Amazon have announced changes to the types of documents their Kindle ebook reader will support, including a shift in pricing structure that will see users paying more per upload and conversion. The Kindle’s Whispernet wireless connection can be used to load non-Amazon documents onto the device: previously files were charged at $0.10 each, but Amazon have switched this to $0.15 per megabyte, rounded up to the nearest MB.
“Starting May 4, in addition to the existing list of supported file types (DOC, HTML, JPEG, GIF, PNG, BMP, TXT, AZW, MOBI, PRC), you can send RTF files to your Kindle email address for convenient wireless delivery. In addition to the existing experimental support of PDF, you can also send DOCX files for conversion. Some complex PDF and DOCX files might not format correctly on your Kindle.

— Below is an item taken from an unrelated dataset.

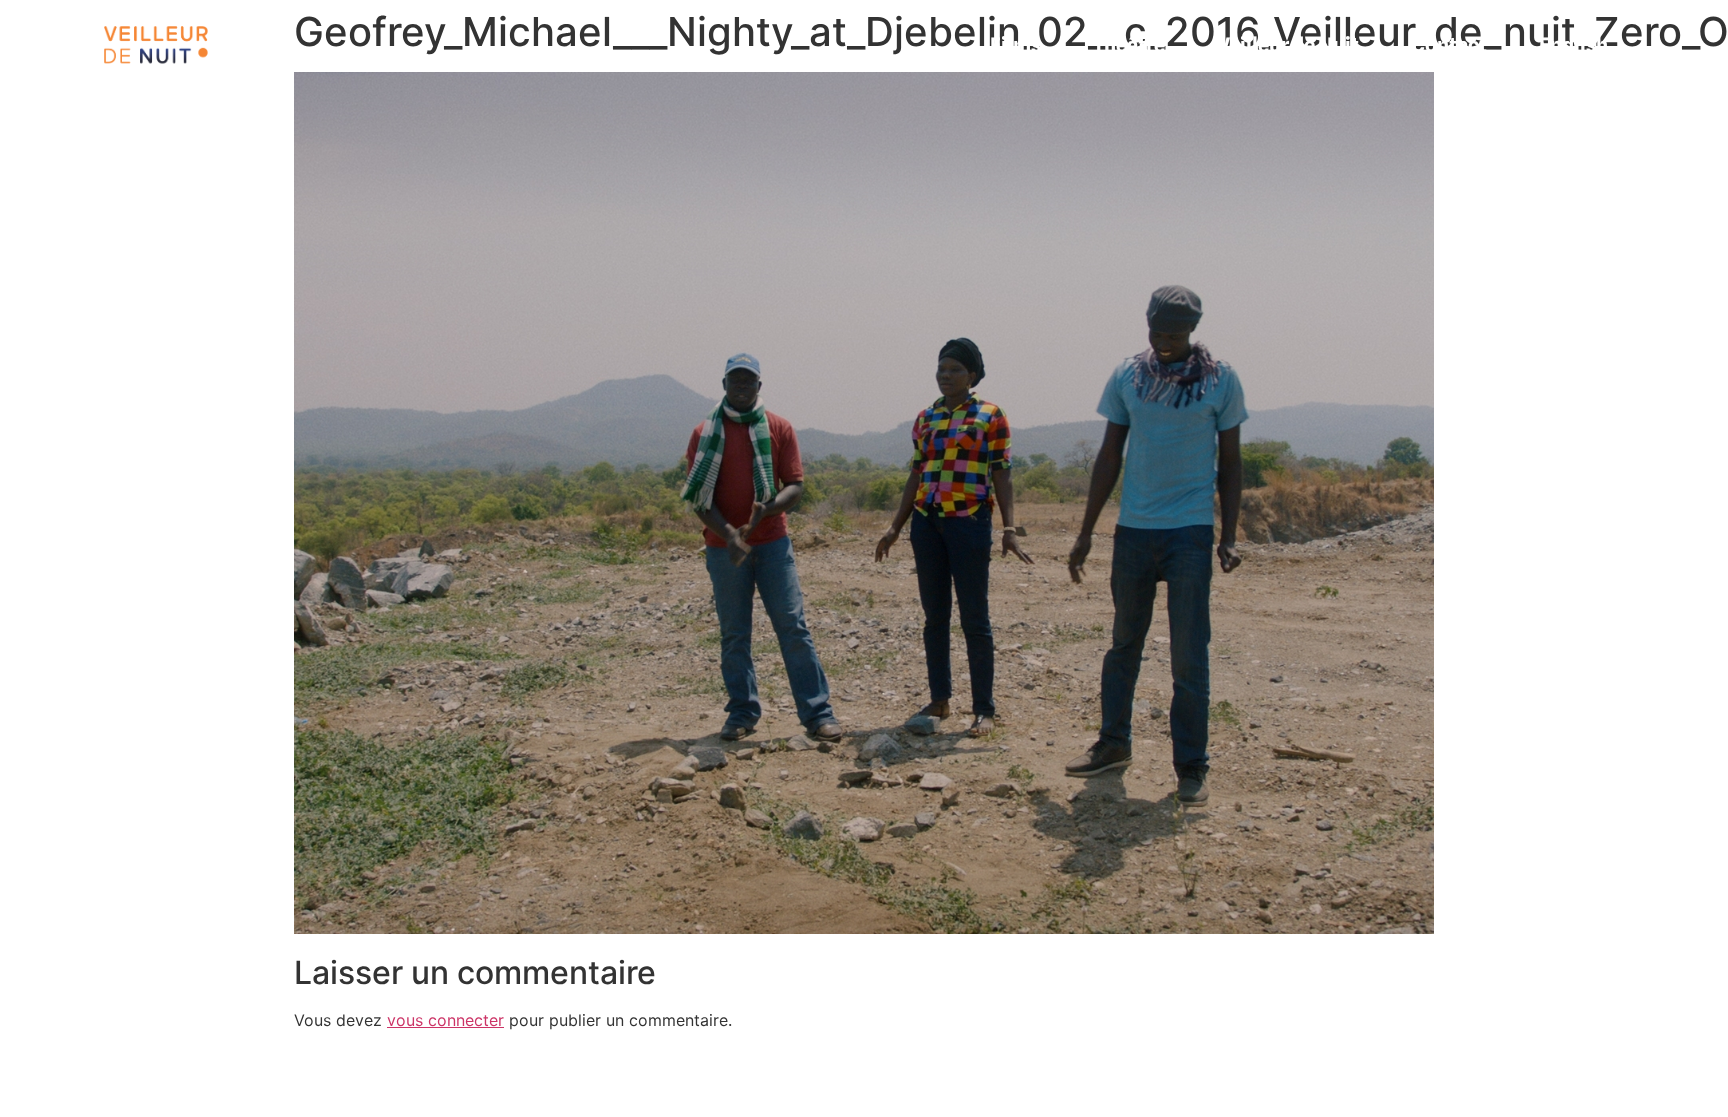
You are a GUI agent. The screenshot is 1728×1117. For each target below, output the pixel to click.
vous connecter (445, 1020)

We have also modified the fee associated with sending personal documents wirelessly to your Kindle. This fee is now based on the size of your file. The fee for Personal Document Service (via Whispernet) is 15 cents per megabyte rounded up to the next whole megabyte.” Amazon
What that means is that even if you only send a small file – which previously would have cost you a $0.10 flat-fee – you will be charged $0.15. Significantly larger documents will push that pricing up even further. It’s worth noting that ebooks bought from Amazon themselves are free to download, and if you use a wired USB connection to transfer files rather than Whispernet, you won’t be charged.
As for the new file types supported, these are the RTF, DOCX and PDF formats. PDF and DOCX are in “experimental support” stage, and Amazon warn that some formatting may not convert properly. The Kindle already supports conversion from DOC, HTML, JPEG, GIF, PNG, BMP, TXT, AZW, MOBI and PRC formats.